Top of Data
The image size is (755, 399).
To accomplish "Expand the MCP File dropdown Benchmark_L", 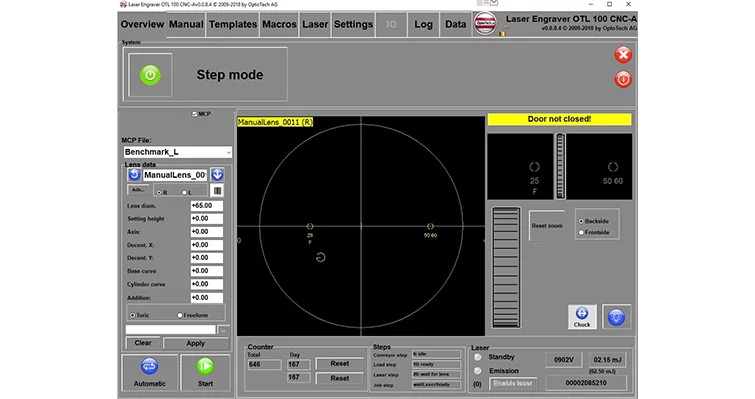I will click(x=178, y=152).
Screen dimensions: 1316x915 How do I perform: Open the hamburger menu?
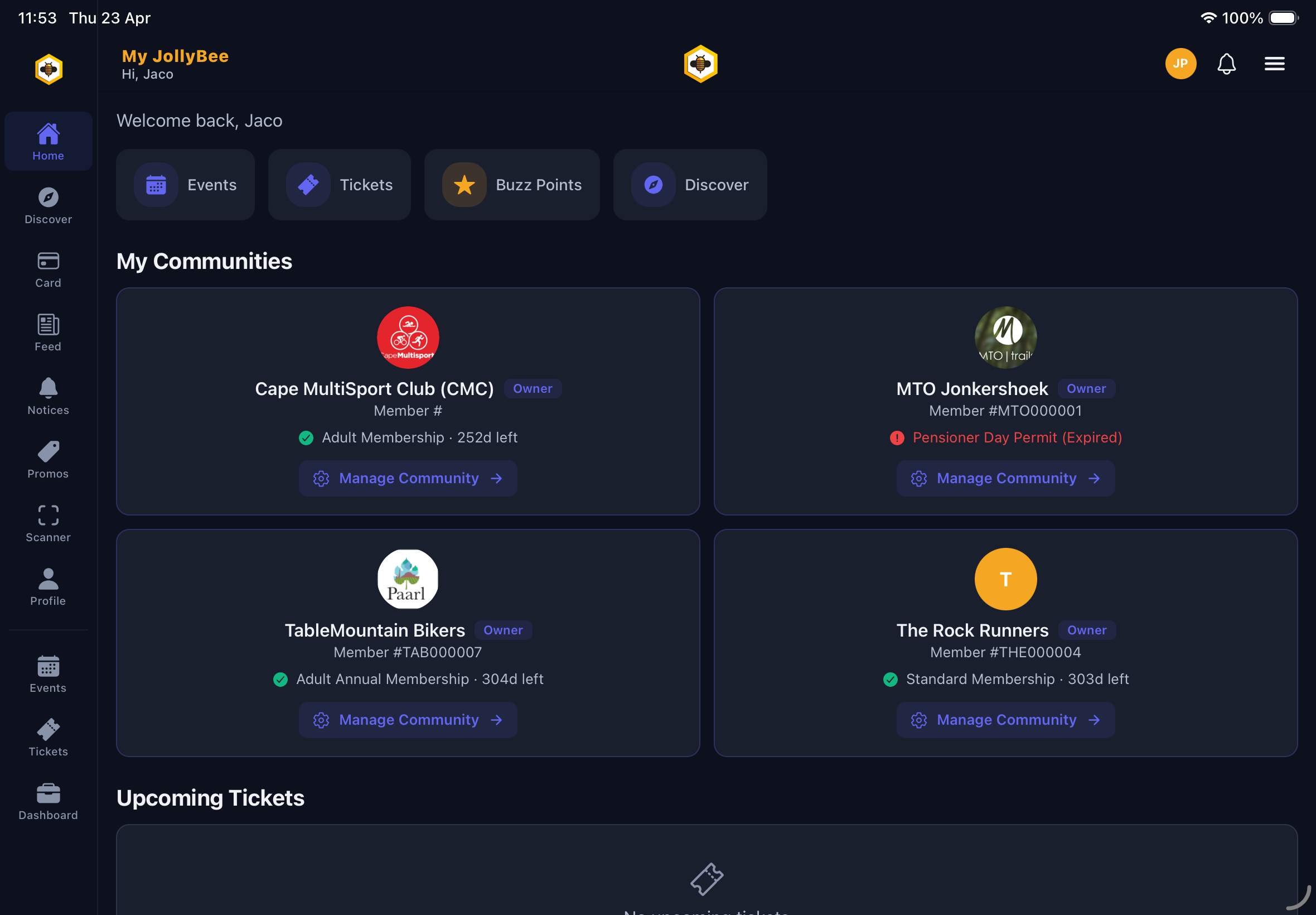click(1274, 64)
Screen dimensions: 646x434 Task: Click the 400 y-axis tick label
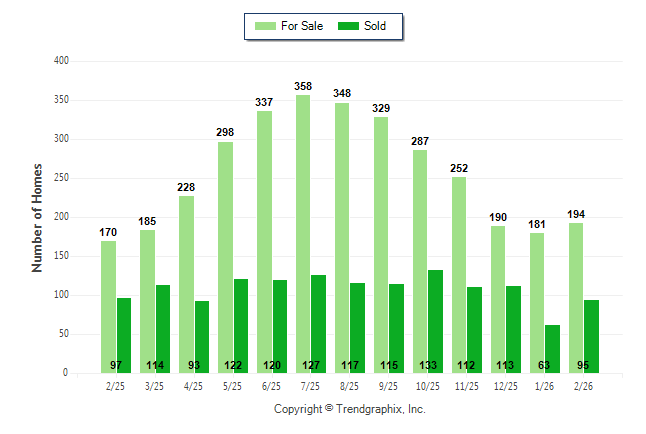61,61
Bottom of Data
Assignment:
Once the line containing "Screen dimensions: 646x434" is found, write it out exactly along with every line after it through the end of the listing, excluding pictures.

Exercise output:
Screen dimensions: 646x434 Task: Click the 400 y-axis tick label
61,61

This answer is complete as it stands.